Where does the string "computer" appear in the material? Copy each line that holds it.

-------------------------

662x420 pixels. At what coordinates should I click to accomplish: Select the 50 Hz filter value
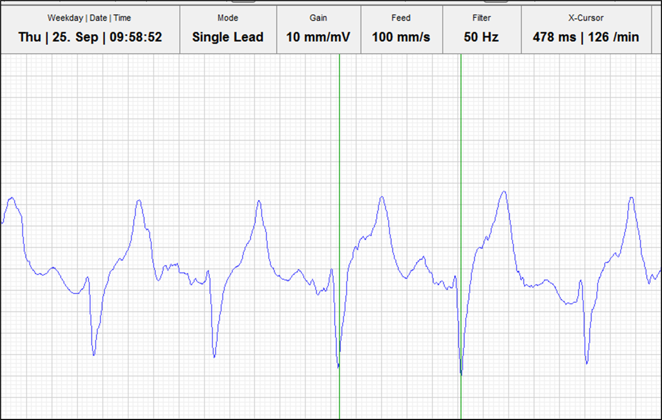(481, 37)
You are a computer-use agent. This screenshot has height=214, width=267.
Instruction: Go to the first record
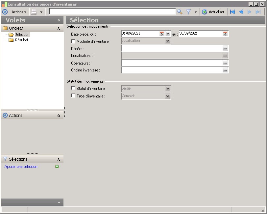[232, 12]
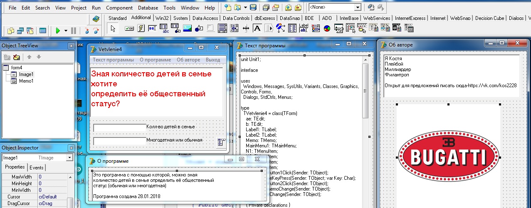Open the Image1 TImage object selector
Screen dimensions: 531x208
click(37, 158)
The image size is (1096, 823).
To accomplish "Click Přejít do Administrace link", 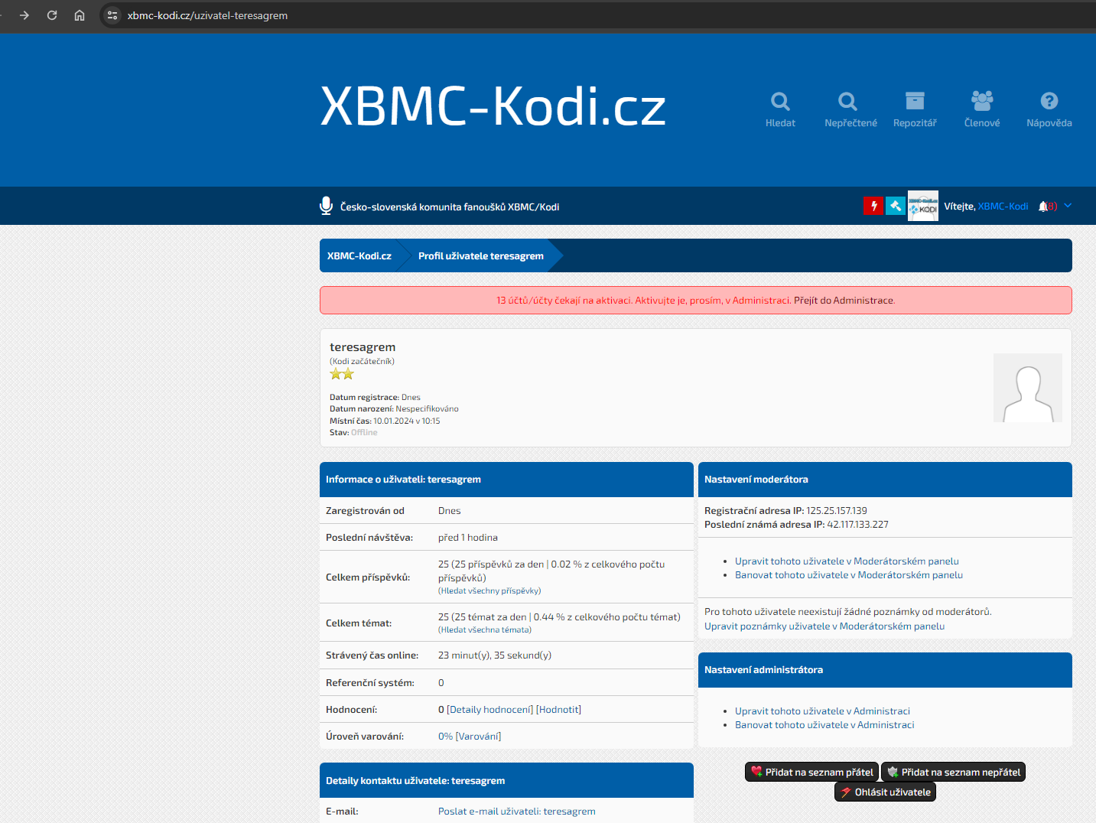I will 844,301.
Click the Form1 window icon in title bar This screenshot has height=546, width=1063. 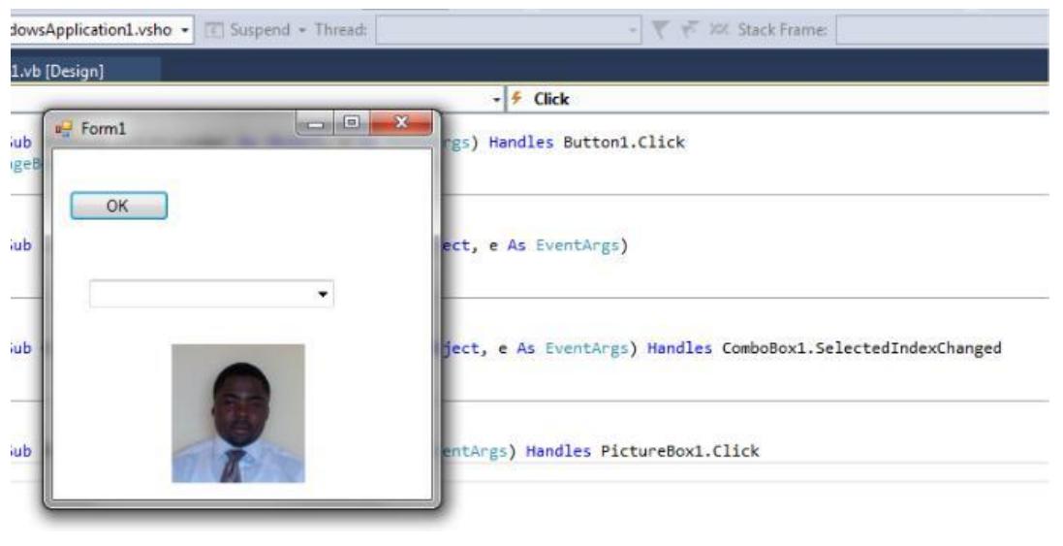[x=66, y=129]
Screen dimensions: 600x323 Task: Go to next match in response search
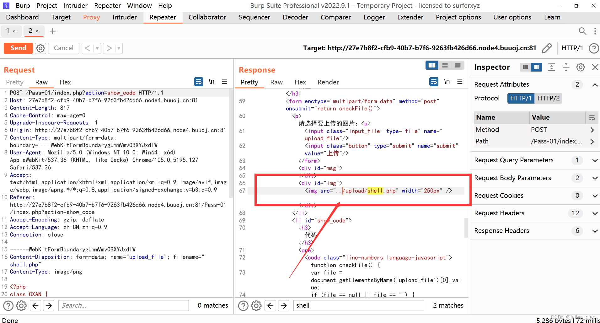point(284,305)
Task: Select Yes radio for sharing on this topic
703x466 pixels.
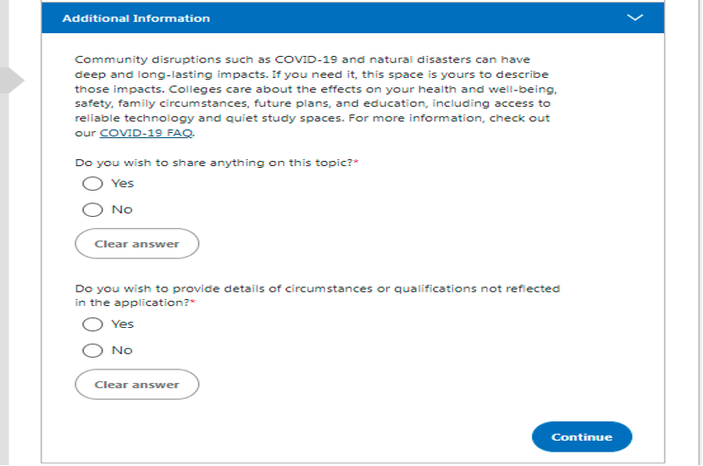Action: (92, 184)
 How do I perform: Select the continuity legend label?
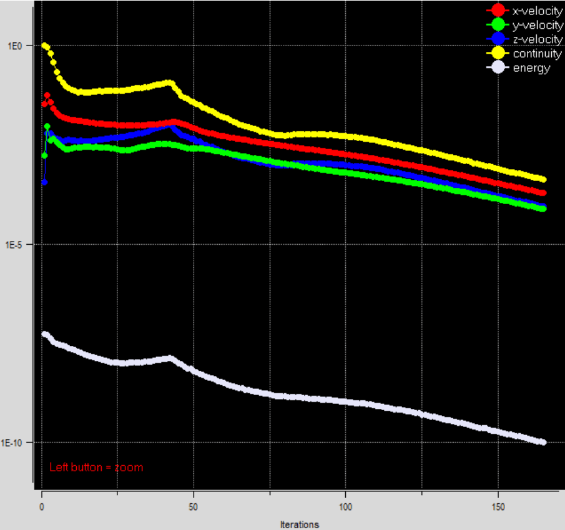tap(538, 54)
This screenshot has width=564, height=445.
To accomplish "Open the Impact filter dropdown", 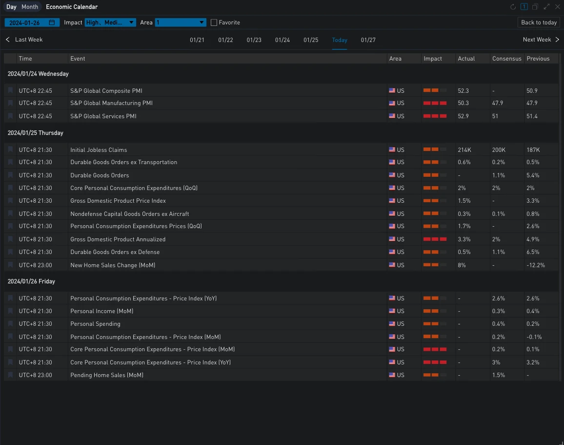I will click(x=110, y=22).
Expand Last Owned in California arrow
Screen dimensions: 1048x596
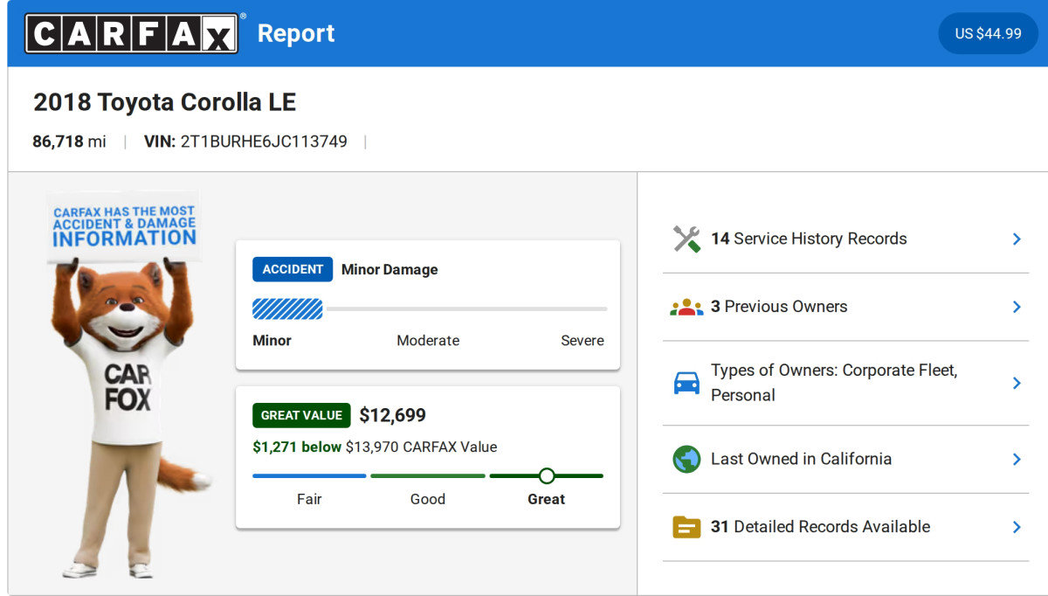tap(1017, 459)
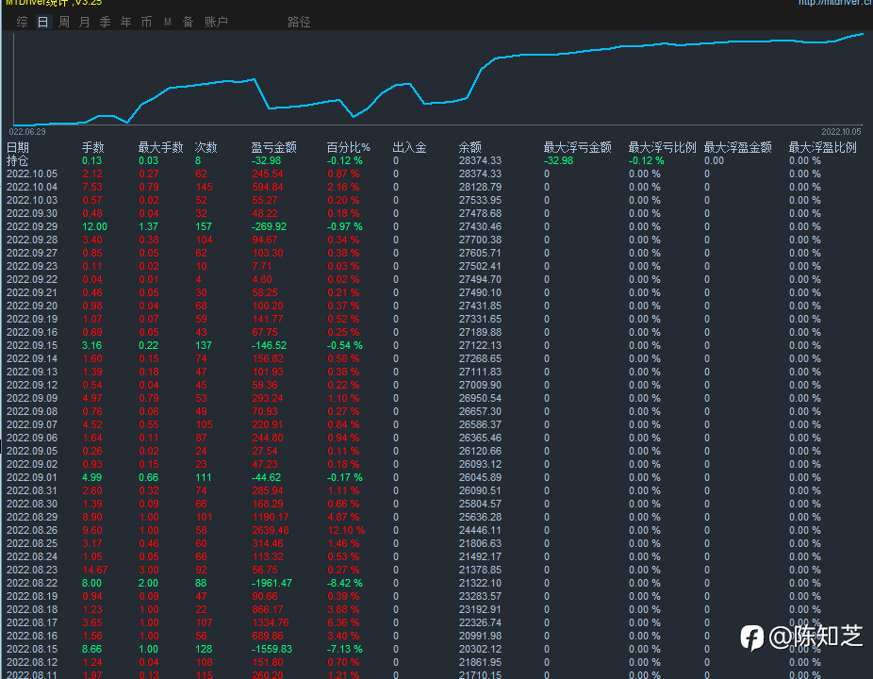
Task: Switch to the 账户 account tab
Action: tap(216, 22)
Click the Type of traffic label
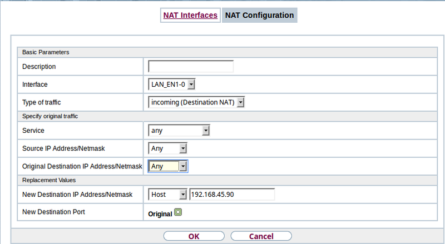The width and height of the screenshot is (445, 244). click(x=42, y=102)
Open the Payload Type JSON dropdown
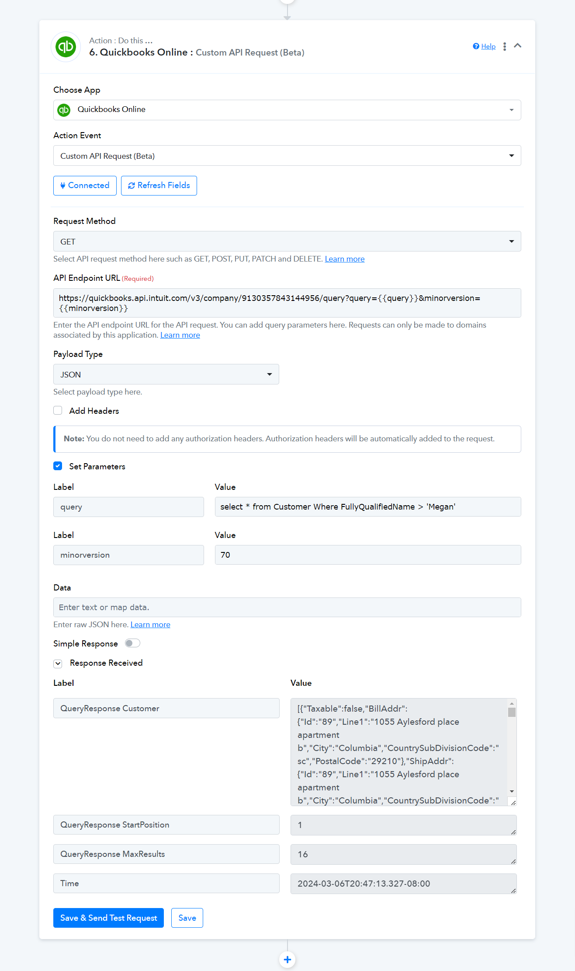 (x=166, y=374)
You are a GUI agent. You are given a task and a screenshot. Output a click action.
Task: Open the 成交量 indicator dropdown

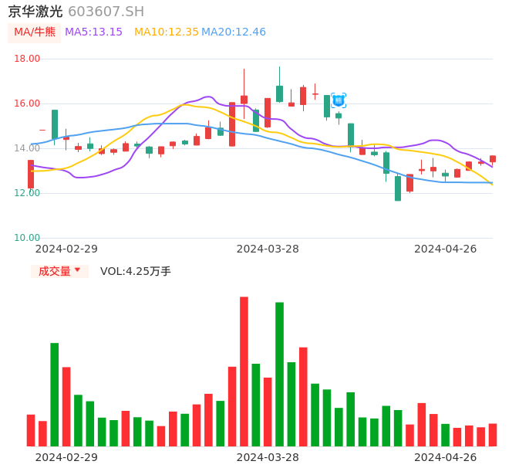[x=59, y=271]
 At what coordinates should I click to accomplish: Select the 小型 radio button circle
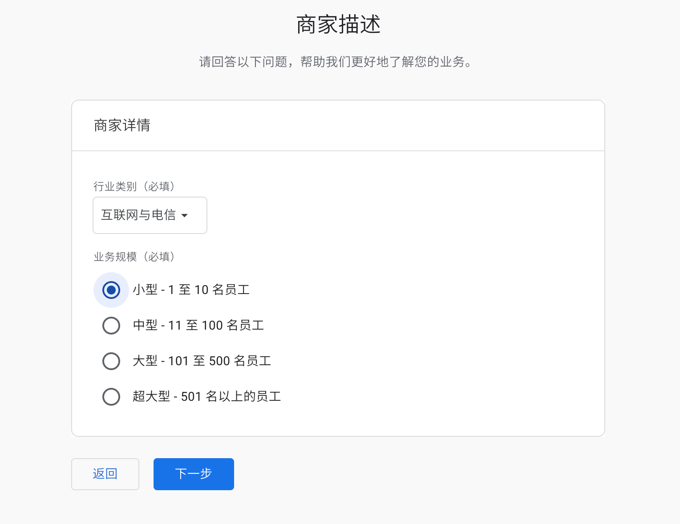[x=111, y=290]
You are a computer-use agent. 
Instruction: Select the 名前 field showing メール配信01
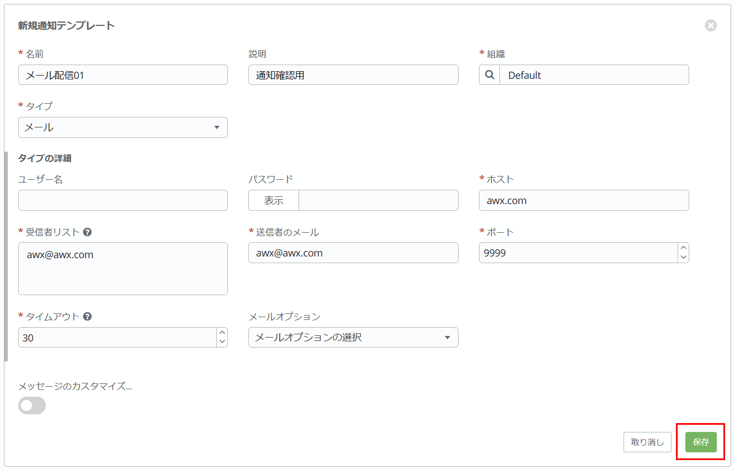(123, 74)
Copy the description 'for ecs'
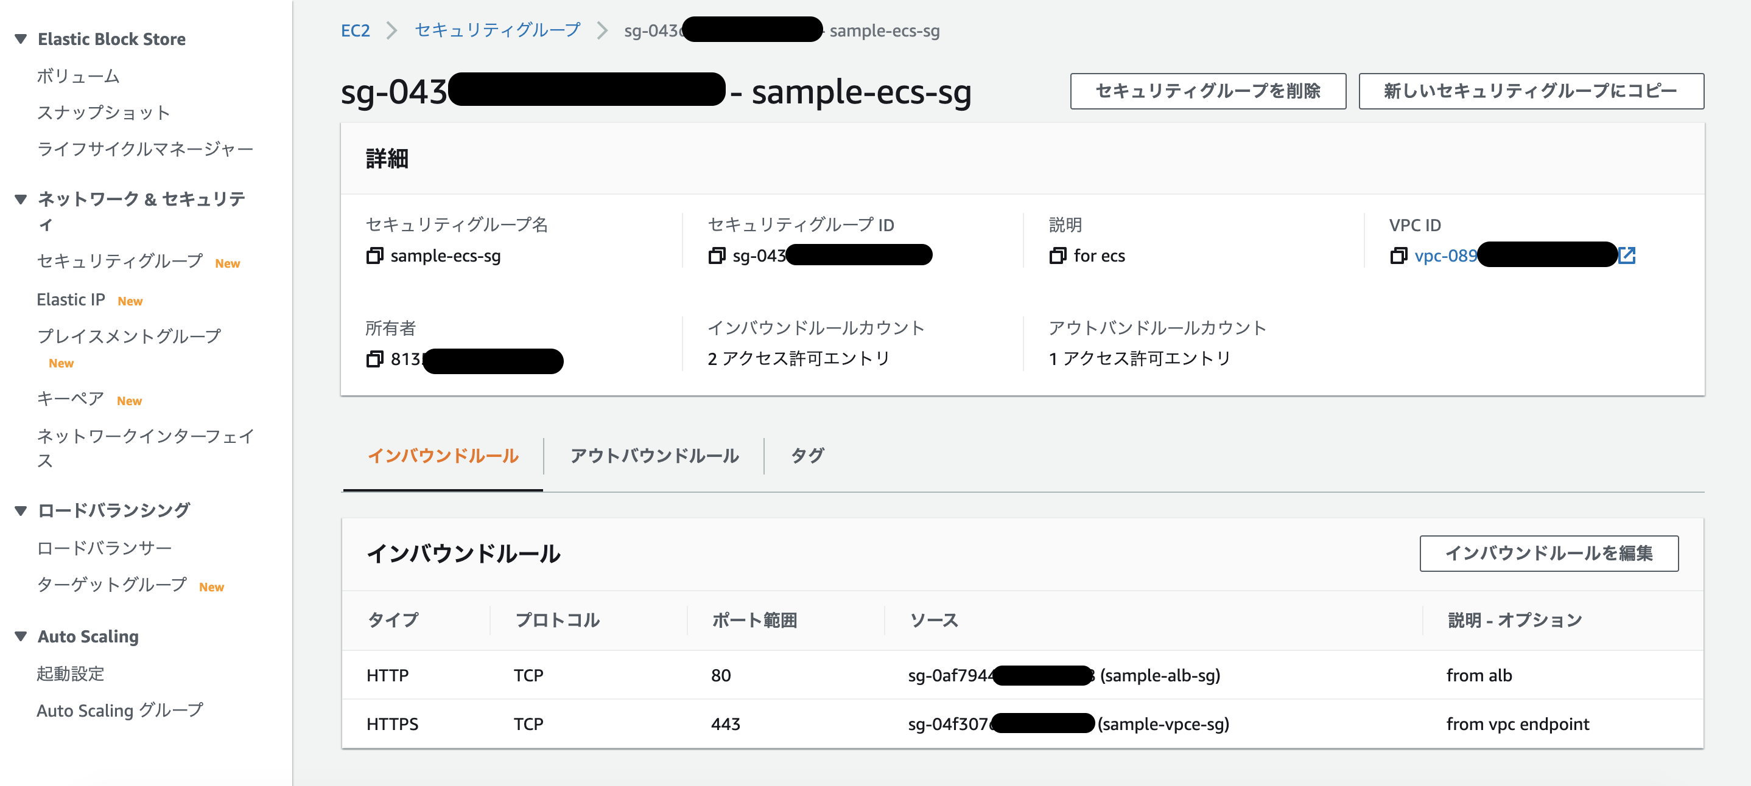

-------------------------

Solution to the problem:
You are a computer-use agent. This screenshot has height=214, width=267.
You are a computer-use agent. 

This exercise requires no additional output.